No, you need a professional. During the filing of documents and forms, they need to be authorized by a Chartered Accountant/Company Secretary/Cost Accountant, so their service is necessary.
i) Annual Compliance for Private Limited Company-
- Compliances with Ministry of Corporate Affairs: Companies are annually required to file the Form 23AC & ACA (Audited Statement) and Form 20B (Annual Return) with the Registrar of Companies.
- Companies are required to get the Balance Sheet & Profit & Loss account audited by the Statutory Auditor of the Company. Only a chartered accountant in practice can be appointed as the statutory auditor
- Board of Directors are required to meet, every quarter in a calendar, the meeting can be held anywhere in India
- Shareholder meet once in a year, called as Annual General Meeting, to approve the balance sheet and profit & loss account of the Company. This meeting can be held only in the same city or town, where the registered office is situated
- The effective rate of Taxation for Corporate entities is 30.90% to be paid on the amount of Profit.
- In additon, in case of Dividend Distribution, Companies have to pay Dividend Distribution Tax.
- Statutory Registers are required to maintain like Register of Members / Directors / Director Shareholding / Contracts / Common seal / Charge / Investments / Deposits.
j) Why Private Limited Company Adopted by Startups ?
- Private Investments: Generally, when any business idea clicks, it needs funds to grow, private company is the best option for this to raise the funds from the Investors.

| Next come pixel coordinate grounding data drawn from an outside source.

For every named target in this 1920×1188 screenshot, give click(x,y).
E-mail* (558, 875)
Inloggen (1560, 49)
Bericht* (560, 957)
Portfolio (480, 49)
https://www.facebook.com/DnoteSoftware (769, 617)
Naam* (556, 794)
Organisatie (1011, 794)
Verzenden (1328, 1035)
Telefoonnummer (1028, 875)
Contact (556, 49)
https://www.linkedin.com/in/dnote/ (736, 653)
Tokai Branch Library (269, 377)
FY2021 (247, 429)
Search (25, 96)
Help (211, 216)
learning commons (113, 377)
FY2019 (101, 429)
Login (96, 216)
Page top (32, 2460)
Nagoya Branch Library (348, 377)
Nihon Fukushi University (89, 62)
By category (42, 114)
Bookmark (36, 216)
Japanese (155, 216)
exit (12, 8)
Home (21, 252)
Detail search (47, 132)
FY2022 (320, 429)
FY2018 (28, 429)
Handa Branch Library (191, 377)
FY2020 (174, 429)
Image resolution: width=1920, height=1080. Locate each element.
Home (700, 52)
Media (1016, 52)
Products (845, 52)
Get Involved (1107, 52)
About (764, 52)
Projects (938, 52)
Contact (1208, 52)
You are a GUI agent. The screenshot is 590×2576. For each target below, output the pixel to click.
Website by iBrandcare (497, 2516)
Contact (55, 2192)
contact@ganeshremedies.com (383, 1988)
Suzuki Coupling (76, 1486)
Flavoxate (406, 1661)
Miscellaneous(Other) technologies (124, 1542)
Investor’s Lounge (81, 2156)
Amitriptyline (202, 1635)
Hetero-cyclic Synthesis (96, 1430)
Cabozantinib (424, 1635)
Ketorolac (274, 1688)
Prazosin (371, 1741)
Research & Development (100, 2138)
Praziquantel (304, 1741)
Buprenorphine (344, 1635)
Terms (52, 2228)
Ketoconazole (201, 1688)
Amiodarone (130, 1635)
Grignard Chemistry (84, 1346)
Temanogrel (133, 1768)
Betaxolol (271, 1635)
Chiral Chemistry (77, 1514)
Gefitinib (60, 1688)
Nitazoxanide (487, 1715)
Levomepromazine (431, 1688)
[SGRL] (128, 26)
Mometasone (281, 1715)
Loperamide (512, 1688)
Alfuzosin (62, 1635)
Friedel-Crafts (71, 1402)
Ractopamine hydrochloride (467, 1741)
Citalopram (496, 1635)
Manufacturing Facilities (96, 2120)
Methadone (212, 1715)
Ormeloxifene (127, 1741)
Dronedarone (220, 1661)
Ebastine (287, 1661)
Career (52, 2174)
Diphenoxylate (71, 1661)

- High Borrowing Capacity: In compare to other forms, more preference is given to private limited company in giving loan from Banks.
- Separate Legal Identity: A private limited company is a legal entity and a juristic person
established under the Act.
- Limited Liability: Members personal assets are safe. Liability of company is limited to the assets of the same.
- Share Transfer: By following compliances in private limited company a shareholder can easily transfers its shares.
- Perpetual Succession: An incorporated company has perpetual succession. Perpetual Succession means the company shall continue to exist even if the member dies or ceases, etc. Changes within the management does not bring any affect onto the identity of the company, the Company will remain the same with same privileges, immunities, estates and possessions. The Company shall continue to exist till its wound up in accordance with the provisions of the relevant law.
- Separate Property: A Company as a legal entity is capable of owning its funds and other The Company is the real person in whose hands all the property is vested and such company has the sole right to control, manage and dispose off the property so vested in the hands of the company. The property of Company is not the property of its shareholders.
- Selling the Business: It is easy to sell business for a company than any other business form.As business Corporation value will be based on the business, not the owner, therefore making it easy to sell the Company.
- Capacity to sue: As a juristic legal person, A Company can sue in its name and be sued by
- Better Governed: Companies are governed by The Companies Act, 2013 and have to follow various other regulatory procedures during the course of its governance, moreover they have to comply with the stringent disclosure norms so imposed by the authority, which let to better governed organizations and creation of value for owners.